Running Time: 2:00 with intermission
When: Thru November 30th. Wednesday, Thursday and Sunday 7:30pm, Saturday at 8, Sunday matinee at 3pm
Where: DC Jewish Community Theater, 1529 16th Street, NW. Washington, DC
Call: Box Office: Box Office TIXS at 800-494-TIXS or consult the website.
Jessica Anya Blau says
I agree with Michael Johnson’s summary that the play was powerful and moving. One of the things that was so moving about it, was what the reviewer calls “the juxtaposition of the horrors mingling with everyday banality.” Popular culture has so thoroughly entered most cultures on the planet that it is inexorably linked to both the brutality and the beauty of life. Music, in particular, plays a strong part in Ms. Zadravec’s play: it is the link between Alma and Dragon, Jovanka and Denis, and Jovanka and her grandson. It is thing that links soldiers to their homeland. Think of Toby Keith’s impact on American troops today. When the young girl in Honey Brown Eyes says her name is Rudy Huxtable (a Cosby child from The Cosby Show) it is both touching and heartbreaking–an example of a shattered soul reaching for some way to adhere herself to a better world, a better life, and a place (the place of sitcoms) where the people you love aren’t being murdered for reasons that are beyond a child’s comprehension.

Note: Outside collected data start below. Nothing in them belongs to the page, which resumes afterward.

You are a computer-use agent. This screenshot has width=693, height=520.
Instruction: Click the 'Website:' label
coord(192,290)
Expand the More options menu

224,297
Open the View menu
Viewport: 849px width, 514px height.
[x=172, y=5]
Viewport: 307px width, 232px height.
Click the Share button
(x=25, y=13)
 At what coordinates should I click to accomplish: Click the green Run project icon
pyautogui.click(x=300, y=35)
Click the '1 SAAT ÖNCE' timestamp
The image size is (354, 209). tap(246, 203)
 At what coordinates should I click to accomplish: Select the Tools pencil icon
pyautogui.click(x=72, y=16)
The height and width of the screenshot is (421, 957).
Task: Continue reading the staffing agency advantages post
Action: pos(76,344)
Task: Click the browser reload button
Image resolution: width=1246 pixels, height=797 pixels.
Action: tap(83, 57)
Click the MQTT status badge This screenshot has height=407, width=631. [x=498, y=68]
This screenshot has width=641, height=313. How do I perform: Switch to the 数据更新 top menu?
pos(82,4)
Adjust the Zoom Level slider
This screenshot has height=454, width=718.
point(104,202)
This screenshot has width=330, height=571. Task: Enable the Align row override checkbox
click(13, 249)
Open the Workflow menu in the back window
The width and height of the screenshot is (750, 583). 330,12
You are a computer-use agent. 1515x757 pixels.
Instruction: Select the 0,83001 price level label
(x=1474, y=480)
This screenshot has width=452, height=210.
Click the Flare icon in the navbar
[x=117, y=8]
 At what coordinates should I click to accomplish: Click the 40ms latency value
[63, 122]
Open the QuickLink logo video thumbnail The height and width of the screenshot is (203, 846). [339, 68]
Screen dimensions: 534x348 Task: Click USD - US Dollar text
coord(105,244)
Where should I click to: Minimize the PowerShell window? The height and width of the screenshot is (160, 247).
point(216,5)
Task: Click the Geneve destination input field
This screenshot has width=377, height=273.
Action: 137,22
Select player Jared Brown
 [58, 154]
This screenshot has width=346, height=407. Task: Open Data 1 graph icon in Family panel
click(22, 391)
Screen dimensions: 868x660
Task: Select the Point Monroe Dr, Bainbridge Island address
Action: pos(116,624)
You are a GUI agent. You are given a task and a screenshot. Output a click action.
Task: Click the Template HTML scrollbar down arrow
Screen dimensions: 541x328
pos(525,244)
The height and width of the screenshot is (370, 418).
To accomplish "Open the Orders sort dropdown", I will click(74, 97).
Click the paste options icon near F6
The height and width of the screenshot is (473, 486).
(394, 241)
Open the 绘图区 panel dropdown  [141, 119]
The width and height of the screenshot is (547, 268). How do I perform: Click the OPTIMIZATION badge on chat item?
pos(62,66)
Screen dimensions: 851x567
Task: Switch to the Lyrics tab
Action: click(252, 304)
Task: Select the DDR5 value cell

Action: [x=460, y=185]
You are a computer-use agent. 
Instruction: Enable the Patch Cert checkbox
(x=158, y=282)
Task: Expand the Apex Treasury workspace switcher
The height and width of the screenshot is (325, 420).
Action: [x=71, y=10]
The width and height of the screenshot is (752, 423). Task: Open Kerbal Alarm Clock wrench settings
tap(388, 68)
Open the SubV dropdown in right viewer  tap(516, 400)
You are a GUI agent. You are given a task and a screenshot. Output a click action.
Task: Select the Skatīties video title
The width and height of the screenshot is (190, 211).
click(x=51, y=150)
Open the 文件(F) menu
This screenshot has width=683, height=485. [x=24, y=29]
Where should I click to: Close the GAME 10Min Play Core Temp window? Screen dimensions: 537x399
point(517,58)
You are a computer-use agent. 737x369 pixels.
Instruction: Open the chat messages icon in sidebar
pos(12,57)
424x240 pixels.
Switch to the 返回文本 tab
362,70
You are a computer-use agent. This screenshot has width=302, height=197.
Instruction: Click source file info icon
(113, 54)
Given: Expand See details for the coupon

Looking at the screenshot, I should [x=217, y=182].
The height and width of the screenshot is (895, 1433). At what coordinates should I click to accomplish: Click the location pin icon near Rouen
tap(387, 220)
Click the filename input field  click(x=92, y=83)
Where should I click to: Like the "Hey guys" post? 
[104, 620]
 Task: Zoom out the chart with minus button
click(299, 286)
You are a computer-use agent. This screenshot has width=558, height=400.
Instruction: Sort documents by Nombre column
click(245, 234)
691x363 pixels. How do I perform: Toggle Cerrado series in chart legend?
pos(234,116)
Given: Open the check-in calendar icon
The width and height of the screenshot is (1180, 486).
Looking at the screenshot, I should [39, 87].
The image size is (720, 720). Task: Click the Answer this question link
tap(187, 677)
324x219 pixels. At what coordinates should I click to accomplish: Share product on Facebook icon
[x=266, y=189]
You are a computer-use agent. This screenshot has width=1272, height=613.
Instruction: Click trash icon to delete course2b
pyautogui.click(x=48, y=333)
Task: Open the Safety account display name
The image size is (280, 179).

The performances in Honey Brown Eyes were all startling, moving and chilling in their ability to make the audience feel an intimacy with the savagery of the conflict. I would highly recommend this play to anyone who is interested in humanity and the things that pull us together and drive us apart.
Michael Johnson says
First and foremost, your review comes dangerously close to containing spoilers, something I think your reviewer should have considered when writing this piece, as a courtesy to your audience.
Secondly, what you question as a premise — “the horrors of everyday life mingling with everyday banality” — is exactly what war has become in modern times, and your questioning of its authenticity reveals an ignorance about what actually happens in modern war. People who are trying to live normal lives are caught in the middle. War no longer occurs on remote battlefields between uniformed soldiers. It happens in people’s living rooms and kitchens. It comes into their lives in heartbreaking and shattering ways. Honey Brown Eyes avoids the cliches of most “war plays” and in so doing provides a real, tangible, human perspective of its devastation.
At the same time, the humanity and subtle humor instilled into key moments in the play reveal a sensitivity to character to realism often lacking in works dealing with the same issue.
We expected to see a war play; instead we were treated to the promise of great theater everywhere: we shared the action with the players on stage and, in so doing, became part of the experience in all its exuberant and heart-breaking moments. Powerful and moving are the two words I’d use to describe Ms. Zadravec’s Honey Brown Eyes.
This is a powerful play, and I think what the reviewer takes as dazed and perplexed is a fully engaged and shell-shocked audience.
Also, the reviewer has so many facts wrong here (the older woman was a Serb, wanting to hear Mahler) that I wonder if she was really paying attention… Serbian Croatians? Huh? what does that even mean?
This was one of the most original pieces of work I have seen in a long time.